Reproduce the rows verbatim, from the line containing "Where should I" through the end of the rows, and leave the pictures out of your copy.
--- start of Input ---
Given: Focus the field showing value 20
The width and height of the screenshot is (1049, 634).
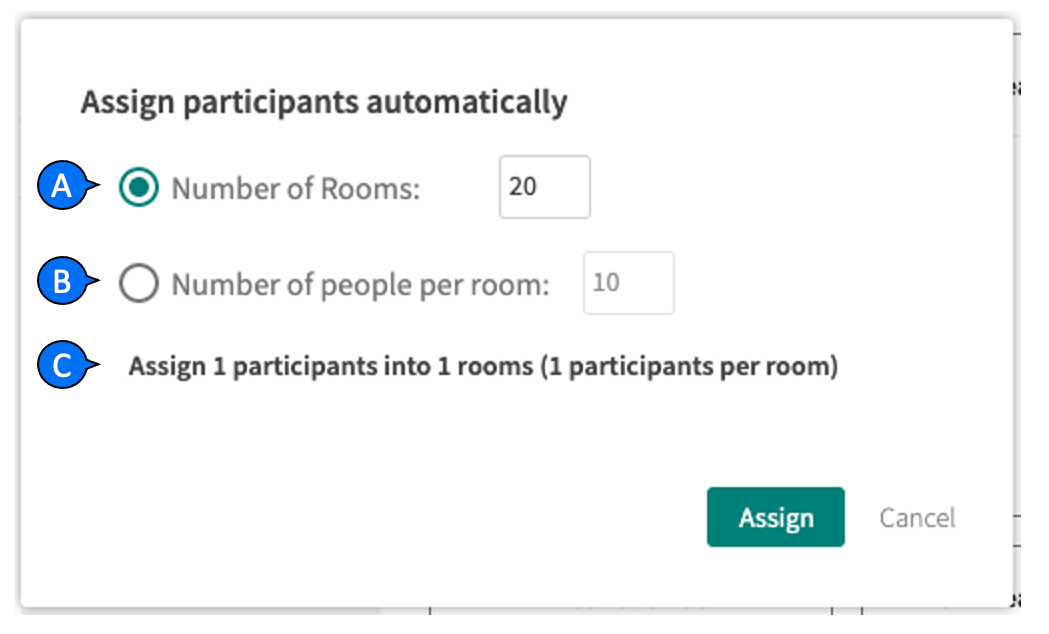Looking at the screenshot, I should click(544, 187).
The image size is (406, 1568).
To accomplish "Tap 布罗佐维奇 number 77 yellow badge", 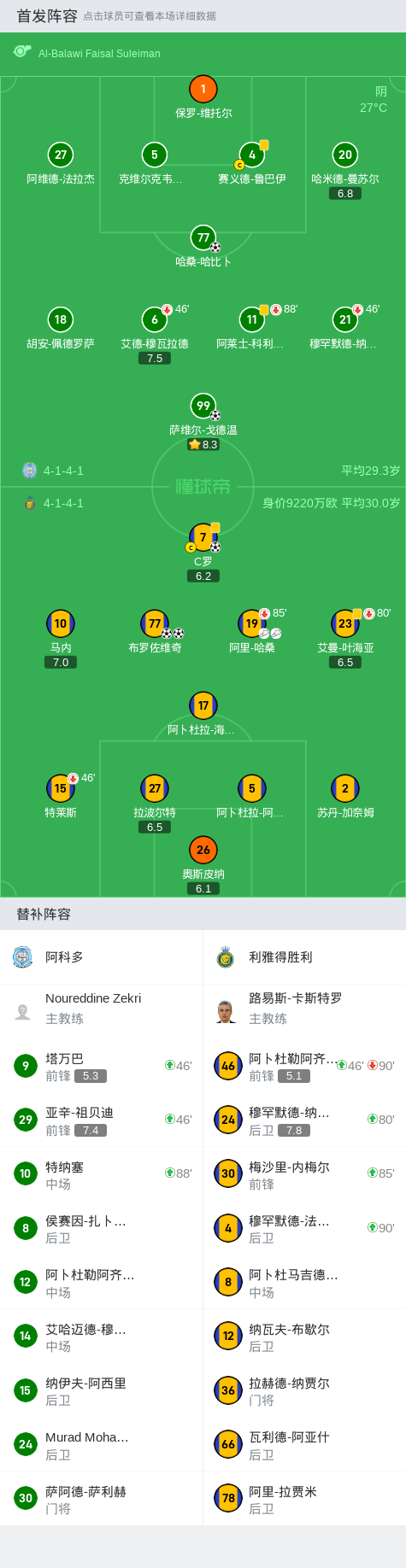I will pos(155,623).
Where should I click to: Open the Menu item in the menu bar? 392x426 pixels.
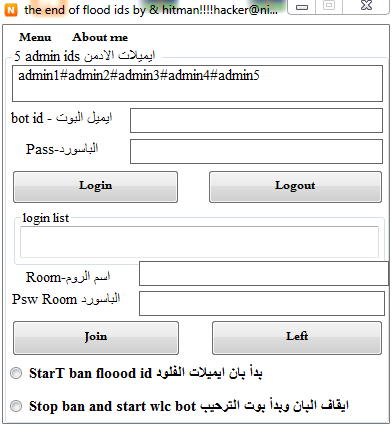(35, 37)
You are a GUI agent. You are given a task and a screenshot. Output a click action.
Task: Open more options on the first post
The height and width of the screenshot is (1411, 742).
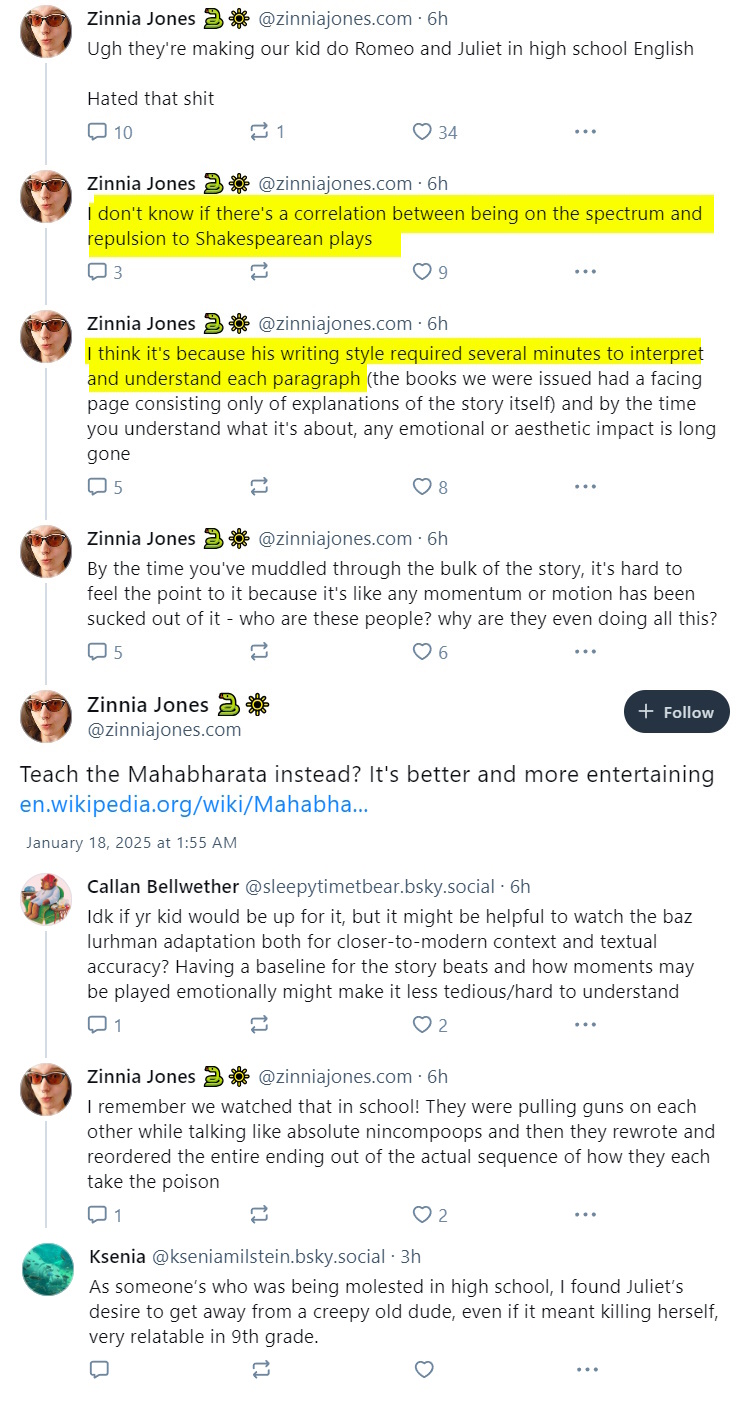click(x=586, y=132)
--- end of Input ---
Worked solution »
Where should I click to: Open the Menu item in the menu bar? 392x426 pixels.
(35, 37)
You are a GUI agent. You are given a task and a screenshot. Output a click action.
Task: Open more options on the first post
The height and width of the screenshot is (1411, 742).
click(x=586, y=132)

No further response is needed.